[Data supplied]

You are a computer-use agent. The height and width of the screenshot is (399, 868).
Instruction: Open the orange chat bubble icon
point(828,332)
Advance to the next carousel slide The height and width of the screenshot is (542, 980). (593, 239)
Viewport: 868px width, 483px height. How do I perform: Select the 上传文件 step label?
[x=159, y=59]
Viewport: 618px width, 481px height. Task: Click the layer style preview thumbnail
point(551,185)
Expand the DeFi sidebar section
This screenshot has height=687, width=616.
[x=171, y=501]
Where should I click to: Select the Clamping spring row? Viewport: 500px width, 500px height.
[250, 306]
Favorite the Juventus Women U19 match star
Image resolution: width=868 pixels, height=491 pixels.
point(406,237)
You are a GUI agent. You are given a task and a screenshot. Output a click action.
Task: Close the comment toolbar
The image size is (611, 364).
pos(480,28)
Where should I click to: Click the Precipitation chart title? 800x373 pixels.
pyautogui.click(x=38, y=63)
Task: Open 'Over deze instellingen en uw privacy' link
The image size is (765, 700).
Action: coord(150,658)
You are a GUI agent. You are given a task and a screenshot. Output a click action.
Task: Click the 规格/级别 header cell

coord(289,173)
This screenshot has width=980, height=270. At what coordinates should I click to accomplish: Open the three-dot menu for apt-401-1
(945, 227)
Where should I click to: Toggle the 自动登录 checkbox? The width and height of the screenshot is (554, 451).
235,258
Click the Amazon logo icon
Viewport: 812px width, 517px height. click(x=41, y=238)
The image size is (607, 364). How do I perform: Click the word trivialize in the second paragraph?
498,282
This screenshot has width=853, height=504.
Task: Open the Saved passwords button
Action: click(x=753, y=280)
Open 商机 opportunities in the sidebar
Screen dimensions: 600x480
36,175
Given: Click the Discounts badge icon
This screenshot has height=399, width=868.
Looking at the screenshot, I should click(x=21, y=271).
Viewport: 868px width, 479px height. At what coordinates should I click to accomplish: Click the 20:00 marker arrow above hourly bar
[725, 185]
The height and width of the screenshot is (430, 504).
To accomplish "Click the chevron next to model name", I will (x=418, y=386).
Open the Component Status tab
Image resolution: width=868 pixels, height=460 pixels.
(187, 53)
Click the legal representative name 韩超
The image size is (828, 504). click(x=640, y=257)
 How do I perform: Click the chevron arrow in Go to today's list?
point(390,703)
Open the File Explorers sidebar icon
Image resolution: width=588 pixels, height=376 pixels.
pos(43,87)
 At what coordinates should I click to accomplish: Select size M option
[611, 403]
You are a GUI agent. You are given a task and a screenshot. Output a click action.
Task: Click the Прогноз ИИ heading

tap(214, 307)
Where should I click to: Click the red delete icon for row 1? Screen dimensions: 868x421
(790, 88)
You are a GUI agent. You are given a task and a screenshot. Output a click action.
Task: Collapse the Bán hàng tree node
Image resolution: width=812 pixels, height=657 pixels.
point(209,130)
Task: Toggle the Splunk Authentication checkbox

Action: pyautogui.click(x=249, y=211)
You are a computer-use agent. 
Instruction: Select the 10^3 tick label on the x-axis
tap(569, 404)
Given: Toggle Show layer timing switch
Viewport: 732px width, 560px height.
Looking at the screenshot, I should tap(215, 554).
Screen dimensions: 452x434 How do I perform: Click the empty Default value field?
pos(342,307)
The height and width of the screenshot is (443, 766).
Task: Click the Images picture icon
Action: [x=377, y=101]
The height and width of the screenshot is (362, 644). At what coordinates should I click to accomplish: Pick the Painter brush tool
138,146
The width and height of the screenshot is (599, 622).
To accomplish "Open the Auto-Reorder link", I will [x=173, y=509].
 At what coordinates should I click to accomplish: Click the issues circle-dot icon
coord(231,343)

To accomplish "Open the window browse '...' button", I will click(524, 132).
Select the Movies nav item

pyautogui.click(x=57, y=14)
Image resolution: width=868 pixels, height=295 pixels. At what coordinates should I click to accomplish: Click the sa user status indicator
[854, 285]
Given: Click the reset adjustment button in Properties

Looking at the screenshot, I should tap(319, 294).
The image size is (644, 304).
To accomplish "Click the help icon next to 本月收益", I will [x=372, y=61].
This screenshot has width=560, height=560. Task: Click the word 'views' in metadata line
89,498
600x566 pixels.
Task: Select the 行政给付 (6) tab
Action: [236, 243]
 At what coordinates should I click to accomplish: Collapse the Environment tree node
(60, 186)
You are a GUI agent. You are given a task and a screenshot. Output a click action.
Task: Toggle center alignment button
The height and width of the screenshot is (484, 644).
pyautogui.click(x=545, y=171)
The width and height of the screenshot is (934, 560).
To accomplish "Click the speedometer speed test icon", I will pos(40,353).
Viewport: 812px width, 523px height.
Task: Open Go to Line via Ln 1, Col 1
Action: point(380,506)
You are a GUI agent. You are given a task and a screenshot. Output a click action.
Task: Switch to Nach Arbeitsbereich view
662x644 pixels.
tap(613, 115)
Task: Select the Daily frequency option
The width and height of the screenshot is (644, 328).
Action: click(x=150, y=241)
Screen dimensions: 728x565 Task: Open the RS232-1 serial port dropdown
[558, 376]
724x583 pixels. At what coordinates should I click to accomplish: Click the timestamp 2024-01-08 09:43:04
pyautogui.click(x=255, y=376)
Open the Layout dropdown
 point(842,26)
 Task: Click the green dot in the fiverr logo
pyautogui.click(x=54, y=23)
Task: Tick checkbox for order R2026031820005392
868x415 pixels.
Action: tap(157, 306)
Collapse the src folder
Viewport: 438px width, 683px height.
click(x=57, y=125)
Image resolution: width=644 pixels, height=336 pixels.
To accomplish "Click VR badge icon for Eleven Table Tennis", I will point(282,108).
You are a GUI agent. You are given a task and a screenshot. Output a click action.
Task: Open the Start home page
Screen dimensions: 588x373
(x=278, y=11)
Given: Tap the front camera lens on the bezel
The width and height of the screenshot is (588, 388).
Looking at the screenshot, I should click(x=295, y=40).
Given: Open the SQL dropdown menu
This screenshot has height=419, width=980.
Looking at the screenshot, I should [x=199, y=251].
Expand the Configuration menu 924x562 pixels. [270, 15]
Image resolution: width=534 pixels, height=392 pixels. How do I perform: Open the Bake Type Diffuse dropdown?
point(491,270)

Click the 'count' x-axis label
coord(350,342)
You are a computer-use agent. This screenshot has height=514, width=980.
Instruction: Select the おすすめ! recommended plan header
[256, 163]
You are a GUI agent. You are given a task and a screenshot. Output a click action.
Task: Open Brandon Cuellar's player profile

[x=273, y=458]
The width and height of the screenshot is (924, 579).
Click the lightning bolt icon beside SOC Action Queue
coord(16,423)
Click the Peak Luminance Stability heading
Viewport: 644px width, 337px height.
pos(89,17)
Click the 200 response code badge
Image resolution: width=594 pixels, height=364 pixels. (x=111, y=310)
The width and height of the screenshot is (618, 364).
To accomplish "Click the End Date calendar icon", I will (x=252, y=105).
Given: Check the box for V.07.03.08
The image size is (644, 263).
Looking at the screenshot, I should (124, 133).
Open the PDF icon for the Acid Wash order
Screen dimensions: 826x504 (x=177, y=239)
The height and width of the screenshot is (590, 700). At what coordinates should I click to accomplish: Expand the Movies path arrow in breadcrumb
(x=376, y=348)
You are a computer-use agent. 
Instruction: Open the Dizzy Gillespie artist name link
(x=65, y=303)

[/Data supplied]

Print out the whole of the material above exactly as it stands.

Answer box:
You are a computer-use agent. The height and width of the screenshot is (399, 868).
Instruction: Open the orange chat bubble icon
point(828,332)
Advance to the next carousel slide The height and width of the screenshot is (542, 980). (593, 239)
Viewport: 868px width, 483px height. How do I perform: Select the 上传文件 step label?
[x=159, y=59]
Viewport: 618px width, 481px height. Task: Click the layer style preview thumbnail
point(551,185)
Expand the DeFi sidebar section
This screenshot has height=687, width=616.
[x=171, y=501]
Where should I click to: Select the Clamping spring row? Viewport: 500px width, 500px height.
[250, 306]
Favorite the Juventus Women U19 match star
Image resolution: width=868 pixels, height=491 pixels.
point(406,237)
You are a GUI agent. You are given a task and a screenshot. Output a click action.
Task: Close the comment toolbar
The image size is (611, 364).
pos(480,28)
Where should I click to: Click the Precipitation chart title? 800x373 pixels.
pyautogui.click(x=38, y=63)
Task: Open 'Over deze instellingen en uw privacy' link
The image size is (765, 700).
Action: coord(150,658)
You are a GUI agent. You are given a task and a screenshot. Output a click action.
Task: Click the 规格/级别 header cell

coord(289,173)
This screenshot has width=980, height=270. At what coordinates should I click to accomplish: Open the three-dot menu for apt-401-1
(945, 227)
Where should I click to: Toggle the 自动登录 checkbox? The width and height of the screenshot is (554, 451).
235,258
Click the Amazon logo icon
Viewport: 812px width, 517px height. click(x=41, y=238)
The image size is (607, 364). How do I perform: Click the word trivialize in the second paragraph?
498,282
This screenshot has width=853, height=504.
Task: Open the Saved passwords button
Action: click(x=753, y=280)
Open 商机 opportunities in the sidebar
Screen dimensions: 600x480
36,175
Given: Click the Discounts badge icon
This screenshot has height=399, width=868.
Looking at the screenshot, I should click(x=21, y=271).
Viewport: 868px width, 479px height. At what coordinates should I click to accomplish: Click the 20:00 marker arrow above hourly bar
[725, 185]
The height and width of the screenshot is (430, 504).
To accomplish "Click the chevron next to model name", I will (x=418, y=386).
Open the Component Status tab
Image resolution: width=868 pixels, height=460 pixels.
(187, 53)
Click the legal representative name 韩超
The image size is (828, 504). click(x=640, y=257)
 How do I perform: Click the chevron arrow in Go to today's list?
point(390,703)
Open the File Explorers sidebar icon
Image resolution: width=588 pixels, height=376 pixels.
pos(43,87)
 At what coordinates should I click to accomplish: Select size M option
[611, 403]
You are a GUI agent. You are given a task and a screenshot. Output a click action.
Task: Click the Прогноз ИИ heading

tap(214, 307)
Where should I click to: Click the red delete icon for row 1? Screen dimensions: 868x421
(790, 88)
You are a GUI agent. You are given a task and a screenshot. Output a click action.
Task: Collapse the Bán hàng tree node
Image resolution: width=812 pixels, height=657 pixels.
point(209,130)
Task: Toggle the Splunk Authentication checkbox

Action: pyautogui.click(x=249, y=211)
You are a computer-use agent. 
Instruction: Select the 10^3 tick label on the x-axis
tap(569, 404)
Given: Toggle Show layer timing switch
Viewport: 732px width, 560px height.
Looking at the screenshot, I should tap(215, 554).
Screen dimensions: 452x434 How do I perform: Click the empty Default value field?
pos(342,307)
The height and width of the screenshot is (443, 766).
Task: Click the Images picture icon
Action: [x=377, y=101]
The height and width of the screenshot is (362, 644). At what coordinates should I click to accomplish: Pick the Painter brush tool
138,146
The width and height of the screenshot is (599, 622).
To accomplish "Open the Auto-Reorder link", I will [x=173, y=509].
 At what coordinates should I click to accomplish: Click the issues circle-dot icon
coord(231,343)

To accomplish "Open the window browse '...' button", I will click(524, 132).
Select the Movies nav item

pyautogui.click(x=57, y=14)
Image resolution: width=868 pixels, height=295 pixels. At what coordinates should I click to accomplish: Click the sa user status indicator
[854, 285]
Given: Click the reset adjustment button in Properties

Looking at the screenshot, I should tap(319, 294).
The image size is (644, 304).
To accomplish "Click the help icon next to 本月收益", I will [x=372, y=61].
This screenshot has width=560, height=560. Task: Click the word 'views' in metadata line
89,498
600x566 pixels.
Task: Select the 行政给付 (6) tab
Action: [236, 243]
 At what coordinates should I click to accomplish: Collapse the Environment tree node
(60, 186)
You are a GUI agent. You are given a task and a screenshot. Output a click action.
Task: Toggle center alignment button
The height and width of the screenshot is (484, 644).
pyautogui.click(x=545, y=171)
The width and height of the screenshot is (934, 560).
To accomplish "Click the speedometer speed test icon", I will pos(40,353).
Viewport: 812px width, 523px height.
Task: Open Go to Line via Ln 1, Col 1
Action: point(380,506)
You are a GUI agent. You are given a task and a screenshot. Output a click action.
Task: Switch to Nach Arbeitsbereich view
662x644 pixels.
tap(613, 115)
Task: Select the Daily frequency option
The width and height of the screenshot is (644, 328).
Action: click(x=150, y=241)
Screen dimensions: 728x565 Task: Open the RS232-1 serial port dropdown
[558, 376]
724x583 pixels. At what coordinates should I click to accomplish: Click the timestamp 2024-01-08 09:43:04
pyautogui.click(x=255, y=376)
Open the Layout dropdown
 point(842,26)
 Task: Click the green dot in the fiverr logo
pyautogui.click(x=54, y=23)
Task: Tick checkbox for order R2026031820005392
868x415 pixels.
Action: tap(157, 306)
Collapse the src folder
Viewport: 438px width, 683px height.
click(x=57, y=125)
Image resolution: width=644 pixels, height=336 pixels.
To accomplish "Click VR badge icon for Eleven Table Tennis", I will point(282,108).
You are a GUI agent. You are given a task and a screenshot. Output a click action.
Task: Open the Start home page
Screen dimensions: 588x373
(x=278, y=11)
Given: Tap the front camera lens on the bezel
The width and height of the screenshot is (588, 388).
Looking at the screenshot, I should click(x=295, y=40).
Given: Open the SQL dropdown menu
This screenshot has height=419, width=980.
Looking at the screenshot, I should [x=199, y=251].
Expand the Configuration menu 924x562 pixels. [270, 15]
Image resolution: width=534 pixels, height=392 pixels. How do I perform: Open the Bake Type Diffuse dropdown?
point(491,270)

Click the 'count' x-axis label
coord(350,342)
You are a computer-use agent. This screenshot has height=514, width=980.
Instruction: Select the おすすめ! recommended plan header
[256, 163]
You are a GUI agent. You are given a task and a screenshot. Output a click action.
Task: Open Brandon Cuellar's player profile

[x=273, y=458]
The width and height of the screenshot is (924, 579).
Click the lightning bolt icon beside SOC Action Queue
coord(16,423)
Click the Peak Luminance Stability heading
Viewport: 644px width, 337px height.
pos(89,17)
Click the 200 response code badge
Image resolution: width=594 pixels, height=364 pixels. (x=111, y=310)
The width and height of the screenshot is (618, 364).
To accomplish "Click the End Date calendar icon", I will (x=252, y=105).
Given: Check the box for V.07.03.08
The image size is (644, 263).
Looking at the screenshot, I should (124, 133).
Open the PDF icon for the Acid Wash order
Screen dimensions: 826x504 (x=177, y=239)
The height and width of the screenshot is (590, 700). At what coordinates should I click to accomplish: Expand the Movies path arrow in breadcrumb
(x=376, y=348)
You are a computer-use agent. 
Instruction: Open the Dizzy Gillespie artist name link
(x=65, y=303)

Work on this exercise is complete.